监督微调（SFT）被广泛用于向语言模型注入新知识，但常常导致预训练能力的退化，例如推理能力和通用领域性能。我们认为，这种遗忘源于人类或外部系统提供的微调目标偏离了模型的自回归分布，迫使优化器去模仿低概率的token序列。为解决这一问题，我们提出MixSD——一种无需外部教师模型的简单方法，用于实现分布对齐的知识注入。与训练固定目标不同，MixSD通过混合基础模型自身的两个条件来动态构建监督信号：一个是观察到已注入事实的专家条件，另一个是反映模型原始先验的朴素条件。由此产生的监督序列既保留了事实学习信号，又更接近基础模型的原始分布。我们在两个合成语料库上评估了MixSD——这些语料库是为了在可控环境下研究事实回忆和算术函数习得而构建的——同时在开放域事实问答和知识编辑的标准基准上进行了测试。在多种模型规模和设置下，MixSD始终比SFT和同策略自蒸馏基线实现更好的记忆-保留权衡，在保持近乎完美的训练精度的同时，保留了基础模型高达100%的保留能力，而标准SFT仅保留1%。我们进一步证明，MixSD在基础模型下产生的监督目标具有显著更低的负对数似然，并减少了沿Fisher敏感参数方向的有害移动。这些结果表明，使监督信号与模型原生的生成分布对齐，是一种简单且有效的知识注入原则，能够缓解灾难性遗忘。

English

Supervised fine-tuning (SFT) is widely used to inject new knowledge into language models, but it often degrades pretrained capabilities such as reasoning and general-domain performance.
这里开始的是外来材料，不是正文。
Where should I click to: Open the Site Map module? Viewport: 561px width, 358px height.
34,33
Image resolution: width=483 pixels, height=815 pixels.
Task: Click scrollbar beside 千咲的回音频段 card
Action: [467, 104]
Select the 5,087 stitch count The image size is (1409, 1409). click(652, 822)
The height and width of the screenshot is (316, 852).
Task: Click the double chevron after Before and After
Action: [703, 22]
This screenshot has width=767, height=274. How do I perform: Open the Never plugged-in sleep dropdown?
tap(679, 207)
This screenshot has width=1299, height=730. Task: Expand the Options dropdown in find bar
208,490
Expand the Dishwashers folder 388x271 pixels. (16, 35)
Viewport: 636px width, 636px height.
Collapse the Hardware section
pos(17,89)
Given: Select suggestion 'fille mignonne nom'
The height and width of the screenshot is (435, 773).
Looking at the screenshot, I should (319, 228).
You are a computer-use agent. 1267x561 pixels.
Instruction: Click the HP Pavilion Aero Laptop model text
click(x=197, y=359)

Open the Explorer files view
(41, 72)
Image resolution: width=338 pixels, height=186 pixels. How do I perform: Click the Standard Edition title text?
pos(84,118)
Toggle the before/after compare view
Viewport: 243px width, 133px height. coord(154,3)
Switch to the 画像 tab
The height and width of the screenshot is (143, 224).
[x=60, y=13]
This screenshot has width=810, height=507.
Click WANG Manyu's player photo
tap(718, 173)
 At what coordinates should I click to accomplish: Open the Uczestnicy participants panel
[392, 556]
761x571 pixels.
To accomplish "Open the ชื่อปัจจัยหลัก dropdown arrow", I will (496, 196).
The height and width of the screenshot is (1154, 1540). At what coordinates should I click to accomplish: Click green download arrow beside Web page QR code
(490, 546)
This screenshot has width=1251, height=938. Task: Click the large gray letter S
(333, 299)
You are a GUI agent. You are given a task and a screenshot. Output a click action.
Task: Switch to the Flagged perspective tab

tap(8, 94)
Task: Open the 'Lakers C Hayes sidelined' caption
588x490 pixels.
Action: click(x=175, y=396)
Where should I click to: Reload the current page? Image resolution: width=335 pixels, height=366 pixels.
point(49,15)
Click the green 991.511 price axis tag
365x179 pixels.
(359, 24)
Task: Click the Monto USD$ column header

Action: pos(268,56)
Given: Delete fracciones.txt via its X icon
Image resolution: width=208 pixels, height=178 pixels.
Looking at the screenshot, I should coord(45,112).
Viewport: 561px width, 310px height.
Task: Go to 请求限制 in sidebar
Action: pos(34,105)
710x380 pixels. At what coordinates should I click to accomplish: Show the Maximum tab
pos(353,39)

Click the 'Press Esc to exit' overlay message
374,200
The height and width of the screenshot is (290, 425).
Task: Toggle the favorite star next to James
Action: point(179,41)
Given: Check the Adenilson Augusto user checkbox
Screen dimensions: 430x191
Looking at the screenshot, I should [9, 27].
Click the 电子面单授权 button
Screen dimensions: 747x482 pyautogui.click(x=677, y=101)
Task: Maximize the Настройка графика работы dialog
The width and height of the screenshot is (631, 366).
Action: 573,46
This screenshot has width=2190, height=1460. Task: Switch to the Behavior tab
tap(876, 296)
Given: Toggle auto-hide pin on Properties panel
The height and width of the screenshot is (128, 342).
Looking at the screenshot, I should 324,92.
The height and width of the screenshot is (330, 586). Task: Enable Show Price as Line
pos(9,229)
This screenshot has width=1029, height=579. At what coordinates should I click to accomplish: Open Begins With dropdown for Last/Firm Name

We argue this forgetting arises because fine-tuning targets from humans or external systems diverge from the model's autoregressive distribution, forcing the optimizer to imitate low-probability token sequences. To address this problem, we propose MixSD, a simple external-teacher-free method for distribution-aligned knowledge injection. Instead of training on fixed targets, MixSD constructs supervision dynamically by mixing tokens from two conditionals of the base model itself: an expert conditional that observes the injected fact in context, and a naive conditional that reflects the model's original prior. The resulting supervision sequences preserve the factual learning signal while remaining substantially closer to the base model's distribution. We evaluate MixSD on two synthetic corpora that we construct to study factual recall and arithmetic function acquisition in a controlled setting, together with established benchmarks for open-domain factual question answering and knowledge editing. Across multiple model scales and settings, MixSD consistently achieves a better memorization-retention trade-off compared to SFT and on-policy self distillation baselines, retaining up to 100% of the base model's held-out capability while maintaining near-perfect training accuracy, whereas standard SFT retains as little as 1%. We further show that MixSD produces substantially lower-NLL supervision targets under the base model and reduces harmful movement along Fisher-sensitive parameter directions. These results suggest that aligning supervision with the model's native generation distribution is a simple and effective principle for knowledge injection that mitigates catastrophic forgetting.